There are issues of water depletion in an area of known shortages, and in an age of global warming which I would also hope that you also consider . And the deterioration of the quality of life, as neighbors have expressed, when the rural character that attracts people to the county becomes commercialized to the benefit of corporations and the wealthy.
But, as I have argued - since a tourism facility was proposed next to us at the end of Soda Canyon Road - there is a bigger question concerning the place of tourism as the motivating element of winery development in the County that should be a part of the discussion on every winery project being proposed in the county.
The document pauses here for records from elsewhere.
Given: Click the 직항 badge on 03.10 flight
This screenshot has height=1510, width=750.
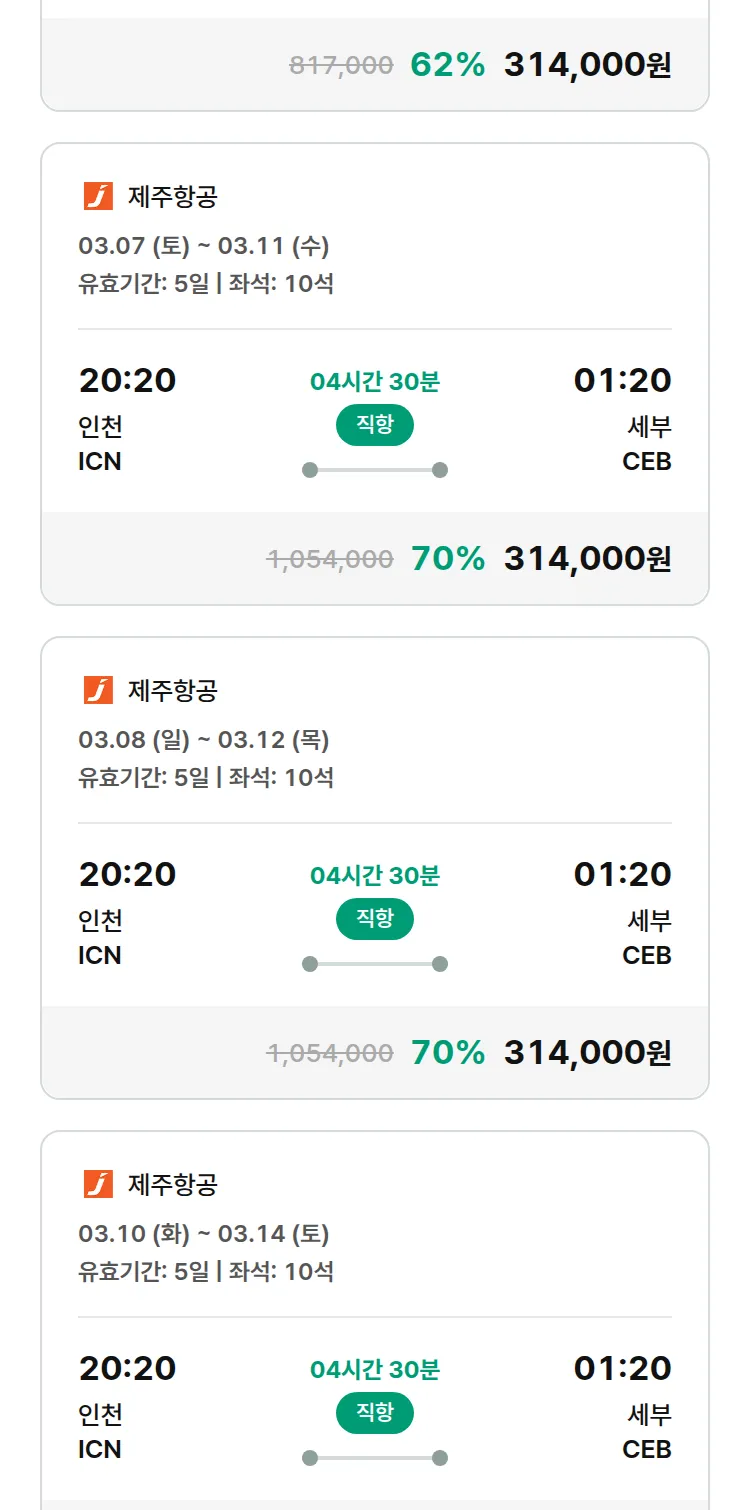Looking at the screenshot, I should coord(374,1413).
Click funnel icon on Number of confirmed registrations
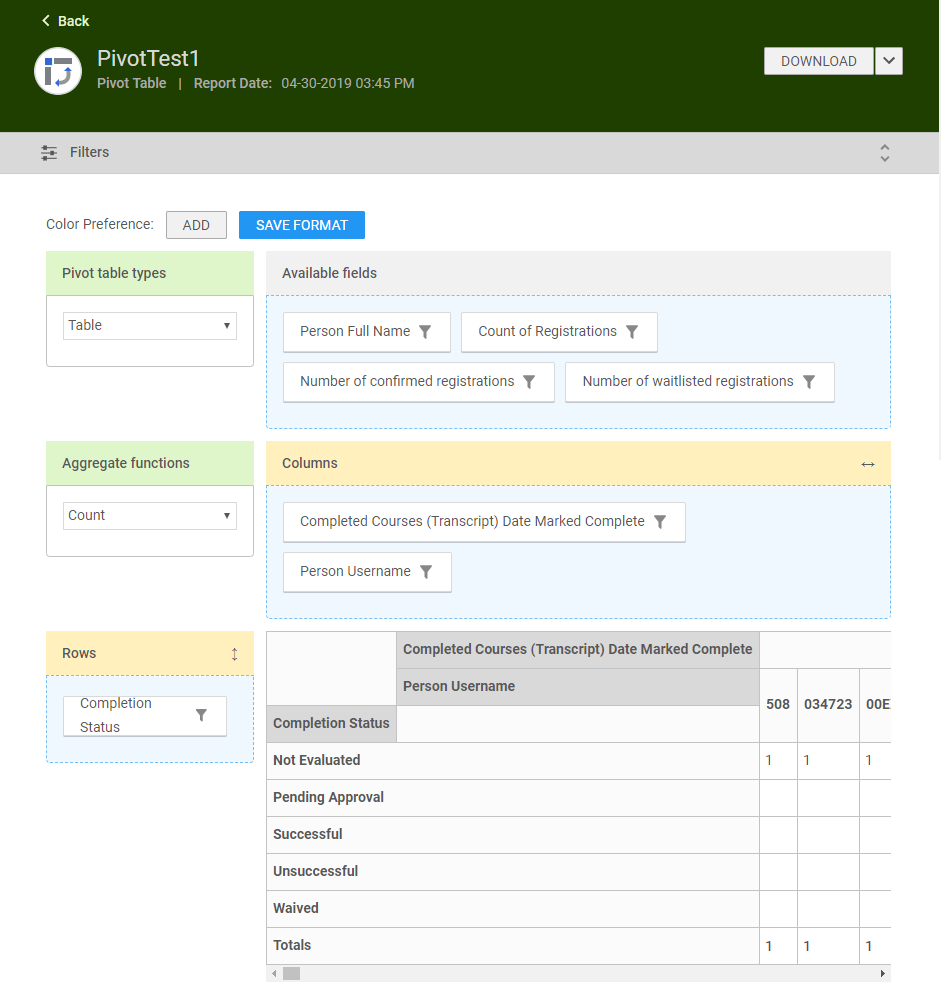 [529, 381]
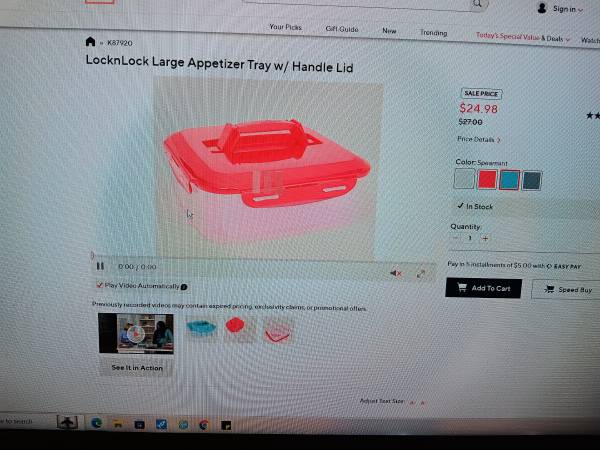Viewport: 600px width, 450px height.
Task: Expand Price Details
Action: [x=479, y=139]
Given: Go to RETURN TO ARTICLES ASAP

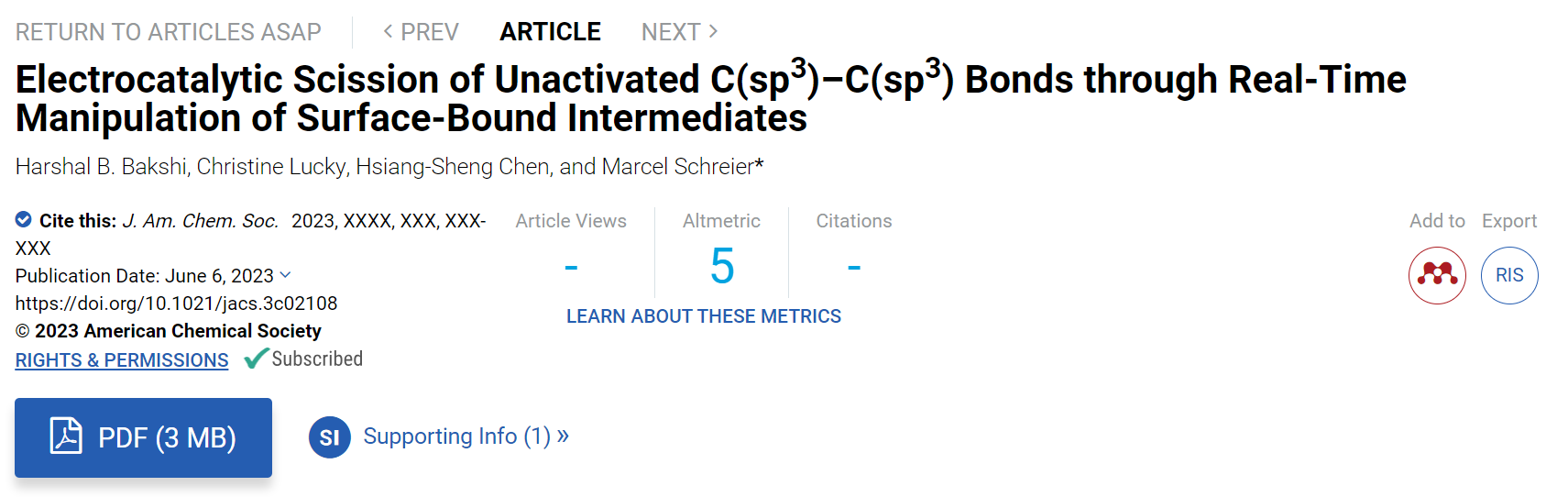Looking at the screenshot, I should click(169, 32).

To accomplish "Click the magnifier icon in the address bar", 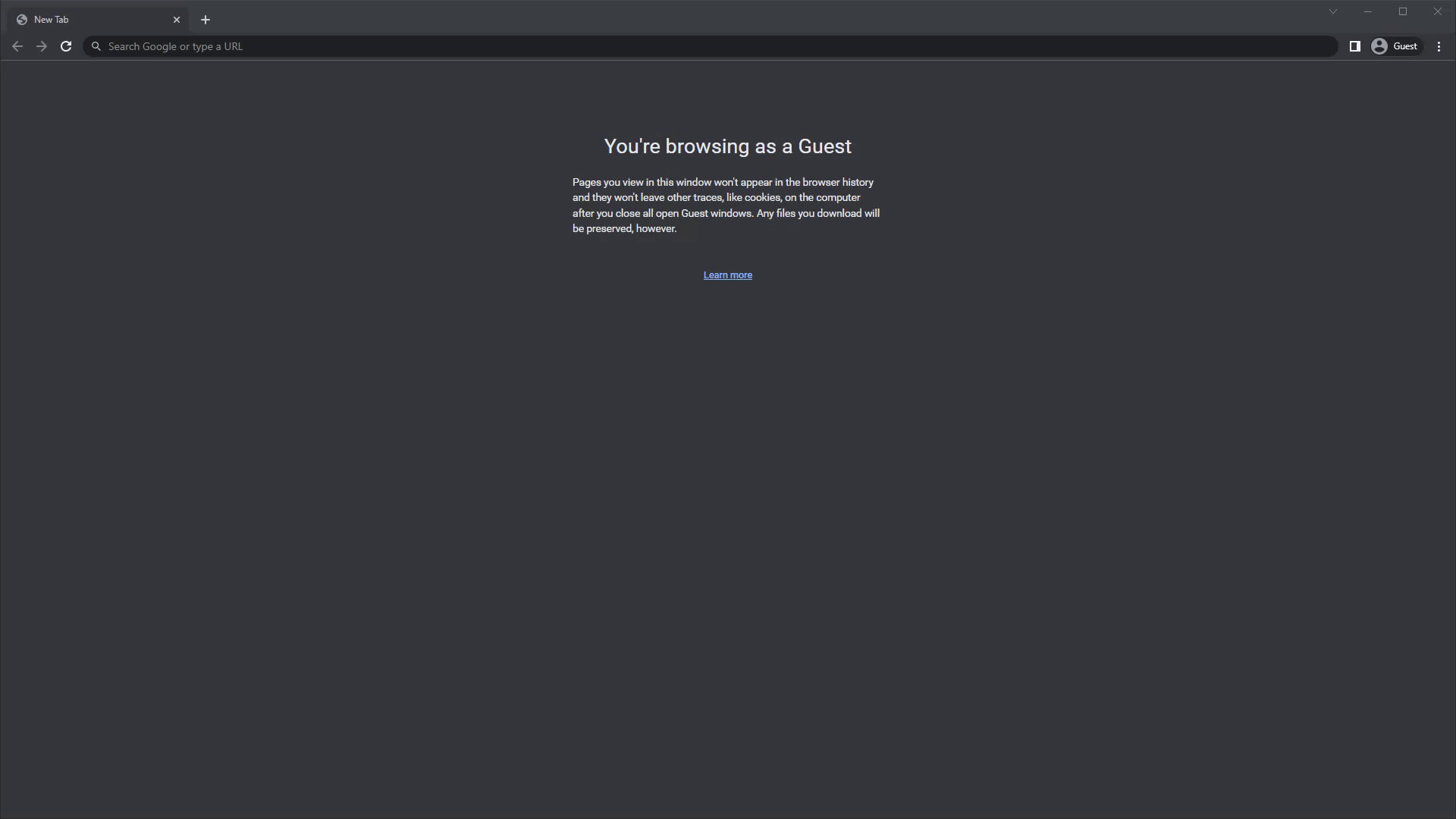I will (96, 46).
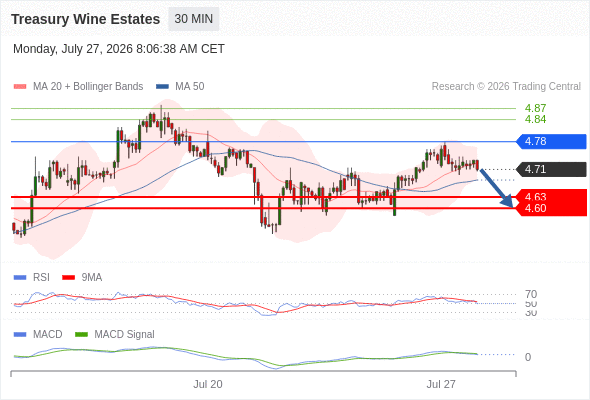The width and height of the screenshot is (590, 400).
Task: Click the RSI 70 level label
Action: (531, 294)
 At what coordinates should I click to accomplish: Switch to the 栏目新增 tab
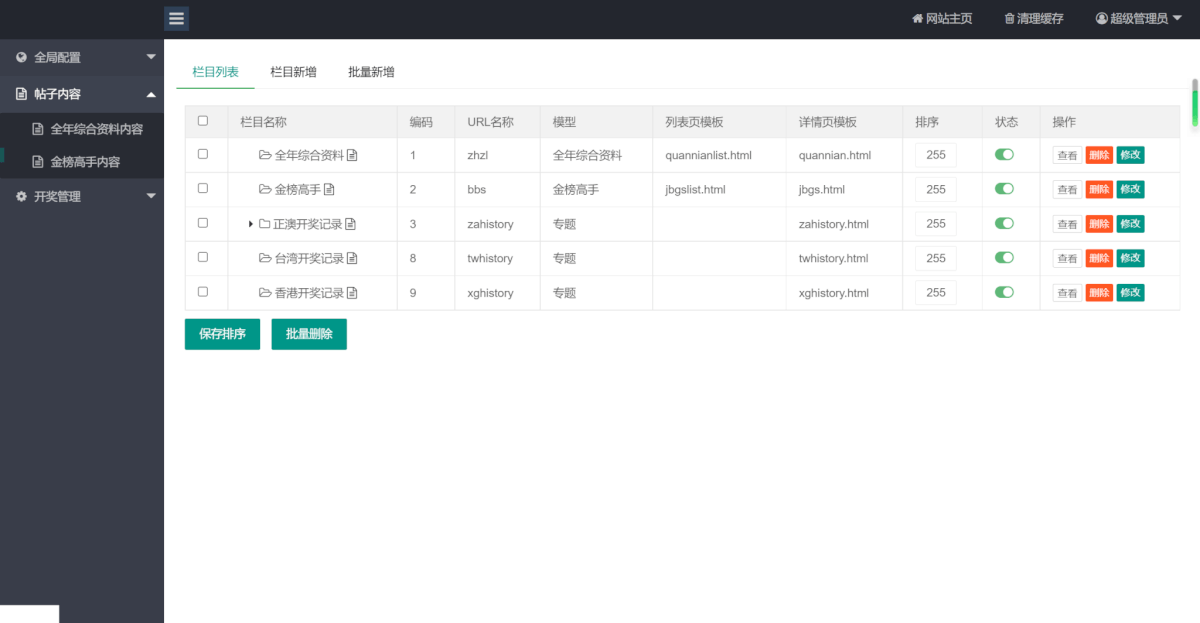pos(293,72)
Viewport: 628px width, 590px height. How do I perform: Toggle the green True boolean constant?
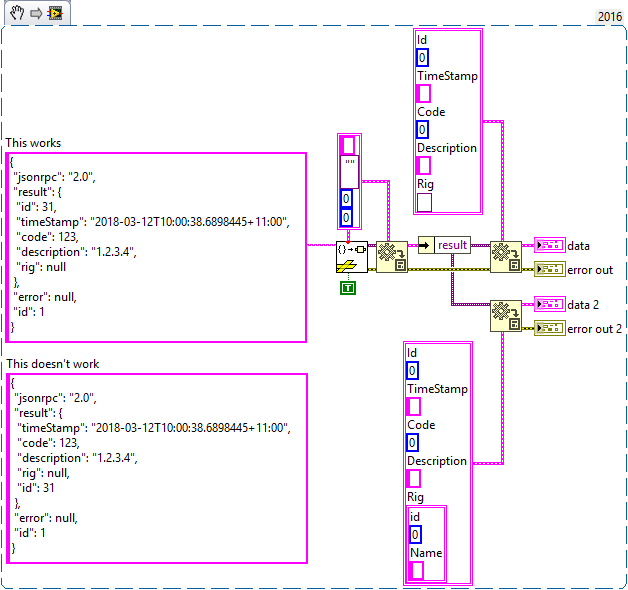click(348, 288)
The county already has an existing processing capacity several times beyond that needed to process all of the county's grapes. Yet new or modified use permits have added some 6 million gallons of capacity in the last 10 years. In the same time about 1000 acres of new vineyards have been added enough for 1 million gallons of wine. New wineries, in order to fill their barrels, will need to poach grapes from existing wineries, at inflated prices, while the amount of wine produced in the county will hardly budge.
At the same time 3 million new visitor slots have been approved, with the pleading by each applicant that without those visitors their wineries, that add nothing but cost to Napa wine output, will not be profitable. The profit is in the visitation not the wine; new wineries will not expand the wine industry, and may serve to make it less competitive, but they will expand the venues for a tourism industry.
What is the County's mission is in granting ever more building permits and encouraging ever more visitors and employees and traffic to come into the county? Is it to protect the agricultural lands and rural character that the General Plan envisions, and that residents and many in the wine industry support; or is to promote a more profitable tourism industry that urbanizes and stretches the resources and infrastructure of the county under the guise of raising tax revenues to pay for the impacts of that urbanization, and the fiction that such urban growth will not ultimately bury the vines.